● **PROBLEM STATEMENT**
Every line from the one containing "The image size is (1366, 768)." to the end of the listing below should be transcribed exactly, and no line outside that span should appear.

● **DATA TO EXAMINE**
=-=-=

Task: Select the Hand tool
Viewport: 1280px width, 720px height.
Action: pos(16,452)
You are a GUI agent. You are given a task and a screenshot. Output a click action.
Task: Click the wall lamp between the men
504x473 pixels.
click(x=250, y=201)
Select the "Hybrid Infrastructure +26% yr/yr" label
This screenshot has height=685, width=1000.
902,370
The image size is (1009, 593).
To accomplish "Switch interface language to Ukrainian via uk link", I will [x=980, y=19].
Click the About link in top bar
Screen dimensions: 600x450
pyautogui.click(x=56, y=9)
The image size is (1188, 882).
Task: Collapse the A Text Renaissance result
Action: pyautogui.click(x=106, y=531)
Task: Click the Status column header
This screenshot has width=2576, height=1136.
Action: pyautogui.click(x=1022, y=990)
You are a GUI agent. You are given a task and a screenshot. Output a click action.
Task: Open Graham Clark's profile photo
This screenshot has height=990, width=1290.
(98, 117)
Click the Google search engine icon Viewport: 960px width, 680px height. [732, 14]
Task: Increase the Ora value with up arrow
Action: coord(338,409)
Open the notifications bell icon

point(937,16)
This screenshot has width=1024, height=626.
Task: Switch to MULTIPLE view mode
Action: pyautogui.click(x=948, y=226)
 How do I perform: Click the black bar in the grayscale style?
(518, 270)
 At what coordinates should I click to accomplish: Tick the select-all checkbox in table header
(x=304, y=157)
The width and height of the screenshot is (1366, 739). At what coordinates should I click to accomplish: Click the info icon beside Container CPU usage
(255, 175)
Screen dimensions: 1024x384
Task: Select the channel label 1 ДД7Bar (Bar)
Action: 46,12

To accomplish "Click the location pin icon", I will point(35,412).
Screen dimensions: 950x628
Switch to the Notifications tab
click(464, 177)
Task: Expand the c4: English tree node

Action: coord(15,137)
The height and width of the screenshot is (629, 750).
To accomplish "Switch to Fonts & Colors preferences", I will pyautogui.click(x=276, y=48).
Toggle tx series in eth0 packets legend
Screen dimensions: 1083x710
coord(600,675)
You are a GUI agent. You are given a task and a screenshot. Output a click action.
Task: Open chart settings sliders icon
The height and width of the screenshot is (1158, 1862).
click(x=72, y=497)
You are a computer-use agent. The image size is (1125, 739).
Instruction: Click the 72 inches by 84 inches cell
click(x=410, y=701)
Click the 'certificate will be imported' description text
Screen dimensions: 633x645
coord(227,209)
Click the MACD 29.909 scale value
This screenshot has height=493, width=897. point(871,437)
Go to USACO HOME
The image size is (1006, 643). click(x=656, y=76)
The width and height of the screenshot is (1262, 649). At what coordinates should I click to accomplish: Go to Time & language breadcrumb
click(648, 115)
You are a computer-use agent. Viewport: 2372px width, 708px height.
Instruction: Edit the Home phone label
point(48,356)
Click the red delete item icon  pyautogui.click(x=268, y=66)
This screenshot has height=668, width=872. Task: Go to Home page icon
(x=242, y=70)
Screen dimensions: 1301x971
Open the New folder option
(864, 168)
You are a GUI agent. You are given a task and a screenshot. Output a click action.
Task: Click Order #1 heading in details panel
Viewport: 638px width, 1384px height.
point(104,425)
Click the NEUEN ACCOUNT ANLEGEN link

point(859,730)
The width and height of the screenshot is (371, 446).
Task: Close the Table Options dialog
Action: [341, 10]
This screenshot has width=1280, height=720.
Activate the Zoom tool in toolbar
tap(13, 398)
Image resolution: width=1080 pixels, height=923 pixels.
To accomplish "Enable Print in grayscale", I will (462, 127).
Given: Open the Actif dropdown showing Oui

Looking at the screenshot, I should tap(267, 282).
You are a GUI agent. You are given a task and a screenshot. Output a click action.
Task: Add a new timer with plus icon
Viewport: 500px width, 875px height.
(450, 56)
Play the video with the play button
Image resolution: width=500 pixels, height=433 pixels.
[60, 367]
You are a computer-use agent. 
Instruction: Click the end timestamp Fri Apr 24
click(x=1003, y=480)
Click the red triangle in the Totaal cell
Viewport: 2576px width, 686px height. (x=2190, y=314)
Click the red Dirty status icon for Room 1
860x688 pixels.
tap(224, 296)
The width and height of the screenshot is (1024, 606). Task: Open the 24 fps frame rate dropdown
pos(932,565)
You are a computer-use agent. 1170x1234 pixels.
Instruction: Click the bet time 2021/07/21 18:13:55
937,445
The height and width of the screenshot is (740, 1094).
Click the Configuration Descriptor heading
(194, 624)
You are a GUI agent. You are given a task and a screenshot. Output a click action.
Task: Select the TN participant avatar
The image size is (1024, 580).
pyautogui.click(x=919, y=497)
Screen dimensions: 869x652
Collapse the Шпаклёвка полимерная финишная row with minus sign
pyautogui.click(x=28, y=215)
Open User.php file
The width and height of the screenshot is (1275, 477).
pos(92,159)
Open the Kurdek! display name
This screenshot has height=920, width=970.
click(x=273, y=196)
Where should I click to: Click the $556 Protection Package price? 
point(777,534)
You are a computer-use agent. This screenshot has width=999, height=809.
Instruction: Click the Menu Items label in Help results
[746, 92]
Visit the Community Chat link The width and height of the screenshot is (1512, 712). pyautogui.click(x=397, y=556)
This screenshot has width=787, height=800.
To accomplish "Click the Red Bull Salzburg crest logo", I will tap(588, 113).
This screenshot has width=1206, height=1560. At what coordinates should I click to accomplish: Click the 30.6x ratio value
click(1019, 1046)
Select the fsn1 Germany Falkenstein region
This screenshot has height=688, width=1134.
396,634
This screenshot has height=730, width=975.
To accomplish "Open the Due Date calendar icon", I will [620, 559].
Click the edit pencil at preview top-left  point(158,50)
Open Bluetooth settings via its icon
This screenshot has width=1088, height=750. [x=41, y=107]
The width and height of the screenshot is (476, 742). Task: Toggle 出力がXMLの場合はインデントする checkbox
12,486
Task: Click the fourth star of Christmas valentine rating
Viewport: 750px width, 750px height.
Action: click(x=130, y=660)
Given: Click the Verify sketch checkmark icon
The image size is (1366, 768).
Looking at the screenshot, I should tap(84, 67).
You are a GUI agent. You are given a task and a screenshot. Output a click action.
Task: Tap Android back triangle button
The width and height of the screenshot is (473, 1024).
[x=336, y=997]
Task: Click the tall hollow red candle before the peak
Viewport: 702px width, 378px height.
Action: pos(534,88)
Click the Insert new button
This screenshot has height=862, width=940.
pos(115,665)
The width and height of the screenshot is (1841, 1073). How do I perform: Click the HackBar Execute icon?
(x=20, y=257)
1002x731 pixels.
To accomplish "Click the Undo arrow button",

=-=-=

● **EXERCISE SOLUTION**
The image size is (1366, 768).
Looking at the screenshot, I should tap(84, 67).
You are a GUI agent. You are given a task and a screenshot. Output a click action.
Task: Tap Android back triangle button
The width and height of the screenshot is (473, 1024).
[x=336, y=997]
Task: Click the tall hollow red candle before the peak
Viewport: 702px width, 378px height.
Action: pos(534,88)
Click the Insert new button
This screenshot has height=862, width=940.
pos(115,665)
The width and height of the screenshot is (1841, 1073). How do I perform: Click the HackBar Execute icon?
(x=20, y=257)
1002x731 pixels.
To accomplish "Click the Undo arrow button",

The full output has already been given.